Category: Puzzles

Between every pair of major cities in Russia, there is a fixed travel cost for going from either city to the other. Traveling salesman Alexei Frugal starts in Moscow and visits all cities exactly once, choosing every time the cheaper flight to a city he has not visited so far. Salesman Boris Lavish starts in St Petersburg and visits all cities exactly once, choosing every time the most expensive flight to a city he has not visited so far. Can Alexei end up spending more money than Boris after they end their journeys?

No, it is impossible. For every trip of Alexei we will choose a trip of Boris, which costs at least as much.

Let the number of cities is n and Alexei visits them in order 1 -> 2 -> … -> n.

If Boris visits city n-1 before city n, then pair Alexei’s trip (n-1, n) with Boris’ trip (n-1, #). Notice that C(n-1, n) < C(n-1, #).

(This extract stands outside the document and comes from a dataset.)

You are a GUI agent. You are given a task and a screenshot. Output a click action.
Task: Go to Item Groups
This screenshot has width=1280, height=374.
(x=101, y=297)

If Boris also visits city n-2 before city n, then pair Alexei’s trip (n-2, n-1) with Boris’ trip (n-2, #). Notice that C(n-2, n-1) < C(n-2, n) < C(n-2, #).

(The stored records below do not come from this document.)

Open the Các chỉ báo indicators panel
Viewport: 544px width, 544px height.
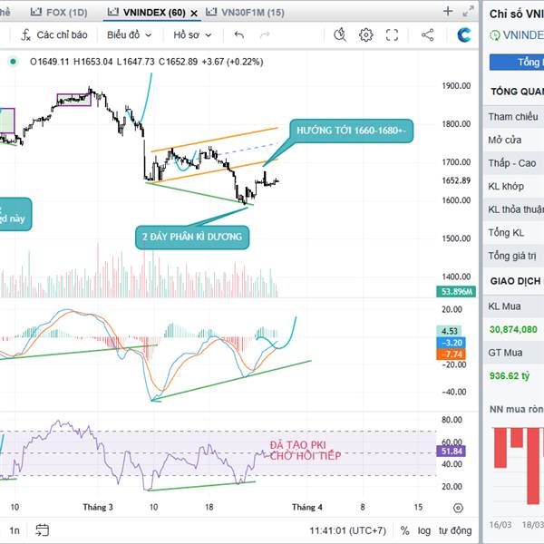[x=54, y=34]
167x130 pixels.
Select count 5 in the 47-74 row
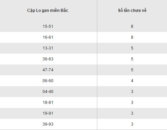[x=132, y=70]
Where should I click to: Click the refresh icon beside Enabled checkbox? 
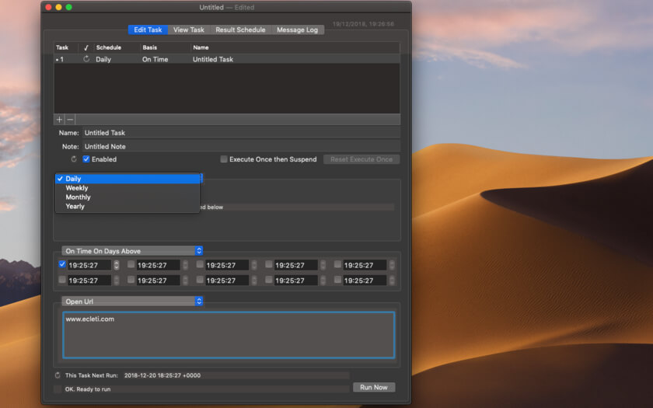(75, 159)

Continue like this until get to a city k which Boris visits after city n. Then pair Alexei’s trip (k, k+1) with Boris’ trip (n, #). Notice that C(k, k+1) < C(k, n) < C(n, #).

Next, check whether Boris visits city k – 1 before city k, and pair Alexei’s trip (k-1, k) with either (k-1, #) or (k, #). Continue like this, until pair all of Alexei trips with more expensive Boris trips.